Il est extrêmement vraisemblable, par exemple, que le mythe védique des Açvins ou des cavaliers célestes doit son origine à la synonymie. Le mot açvin, en effet, est considéré comme formé de açva, « cheval, » plus un suffixe dit possessif, in, qui donne très régulièrement à ce mot la valeur de « celui qui a un cheval, le cavalier », Mais le mot açva lui-même est en rapport étymologique étroit avec la racine aks, aç, « briller, brûler, être ardent ; » le cheval est primitivement « l’ardent, l’actif, le rapide », comme le montrent bien les doublets phonétiques de açva, tels que âçu, « rapide », ὠκύς, même sens, et ὀξύς, plus riche en nuances délicates issues de l’idée de brûlure et d’ardeur : « tranchant, perçant (cf. rac. tij), vif, incisif, rapide, agile, irascible, » etc. Je conclus de ces rapprochements et du caractère éminemment solaire et igné du mythe des Açvins que le mot qui les désigne n’est pas formé sur açva, « cheval », mais sur son antécédent logique açva « ardent[1]. Les Açvins sont au début les brillants, les ardents, les agiles, puis les cavaliers, quand le mot açva, générateur évident de açvin, s’est localisé au sens de cheval. Le trait mythique qui caractérise les Açvins résulte donc ici d’une étymologie exacte quant à la forme, mais erronée quand au sens. Autrement dit, on est en présence d’une fausse synonymie produite par l’homonymie : les Açvins sont devenus les cavaliers, quand on n’a plus vu dans açva l’ancien adjectif signifiant ardent, mais le substantif plus récent de même forme ayant le sens de cheval ; bref, c’est le jeu de mots inconscient et causé par une confusion entre les différentes valeurs de certaines formes identiques du langage qui a enrichi le mythe[2].

La fable grecque d’Aphrodite nous montre un enchaînement de faits linguistiques et mythiques absolument analogue.

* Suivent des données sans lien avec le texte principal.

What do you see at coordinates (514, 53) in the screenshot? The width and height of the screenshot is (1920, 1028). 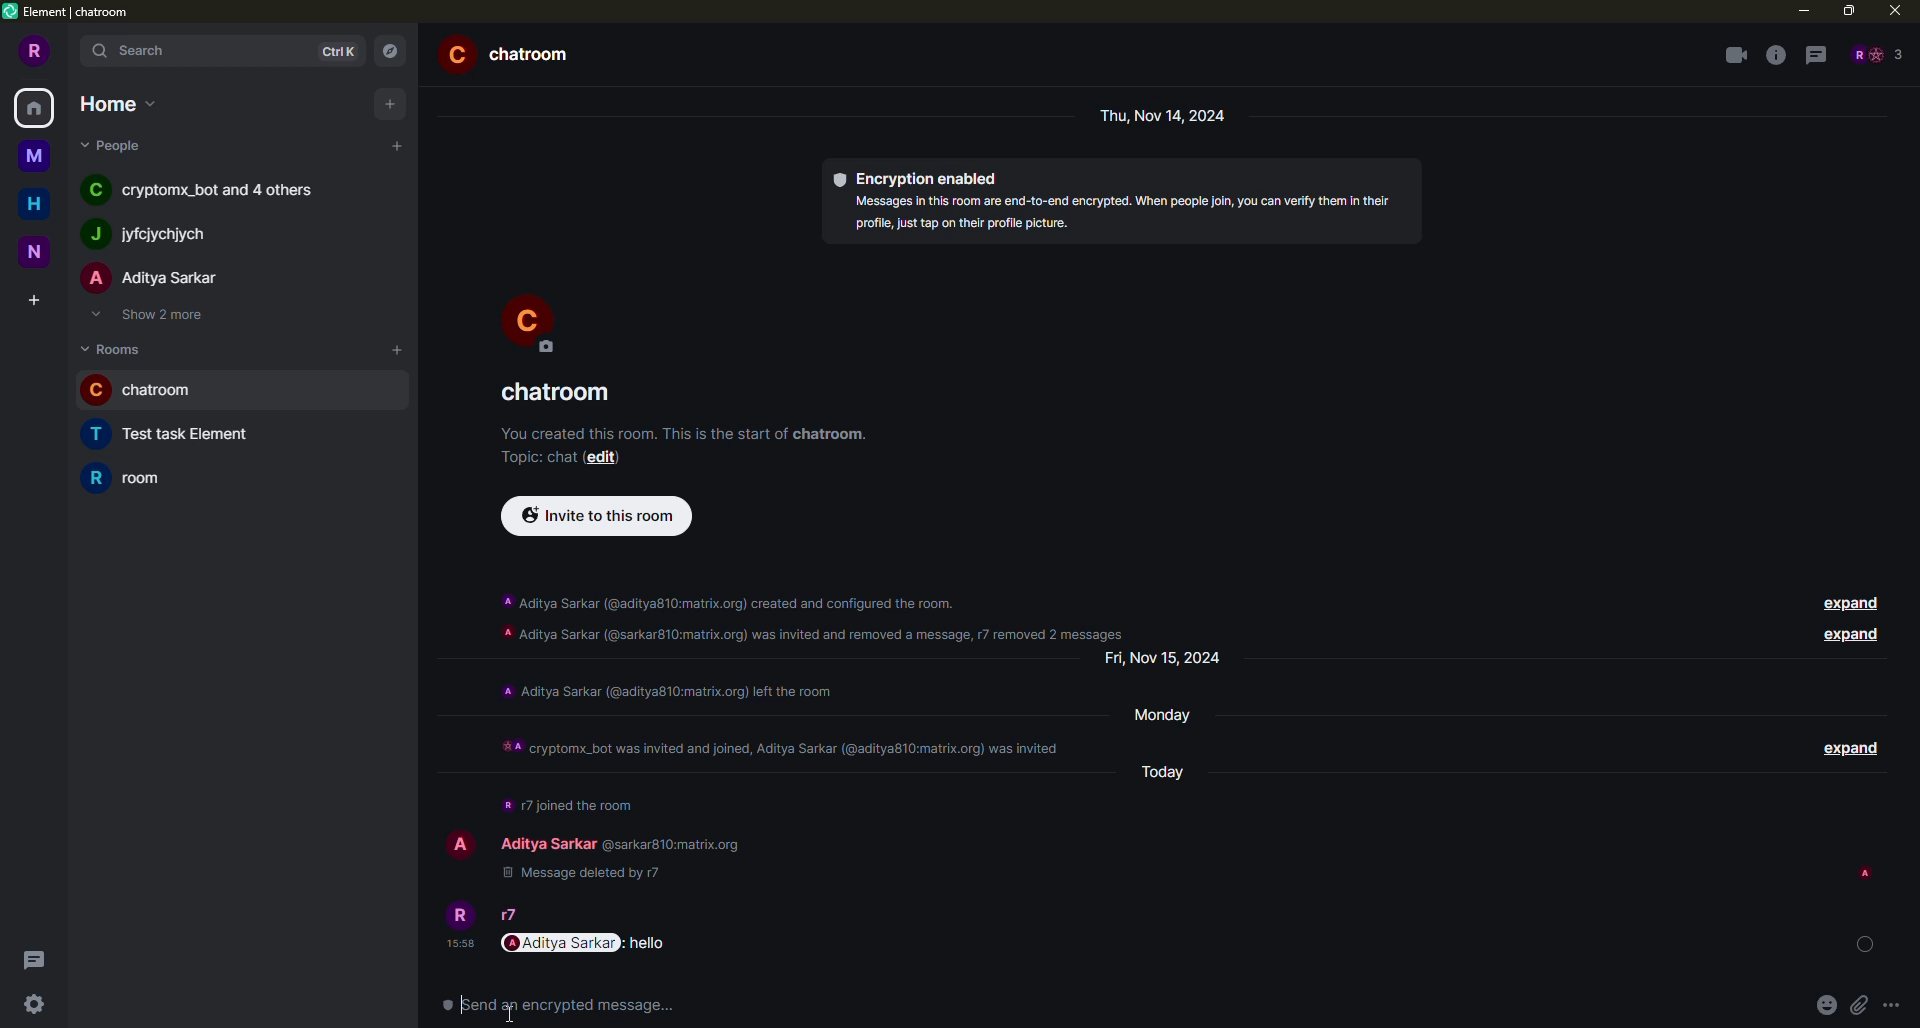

Aphrodite passe pour être née de l’écume de la mer par suite de l’étymologie qui fait venir ἀφροδίτη de ἀφρός. Mais en réalité ces mots, quoique appartenant à une même famille, sont indépendants l’un de

  1. On retrouve la trace visible de cet antécédent dans l’application du mot açva au soleil. Il me semble difficile en effet d’admettre avec M. Bergaigne, (Rel. ved., I, 8,) que « l’idée de cheval est naturellement suggérée par la course du soleil » ; cette course semble trop lente pour avoir déterminé l’identification primordiale de l’animal rapide par excellence avec l’astre qui paraît se mouvoir si doucement au-dessus de nos têtes.
  2. On objecterait en vain que le mythe grec correspondant de Castor et Pollux, cavaliers comme les Açvins, prouve que le caractère principal de ce mythe est indépendant de se désignation, puisque le raisonnement qui vient d’être fait sur le mot açvin ne saurait s’appliquer aux mots κάστωρ et πολυδεύκης. Mais cette objection perd toute valeur en présence des nombreux mythes grecs qui ont perdu leur désignation proethnique, tout en gardant certains traits qu’ils devaient à cette désignation. Cf. Bhrgu et Prométhée, Indra et Ζεύς, etc.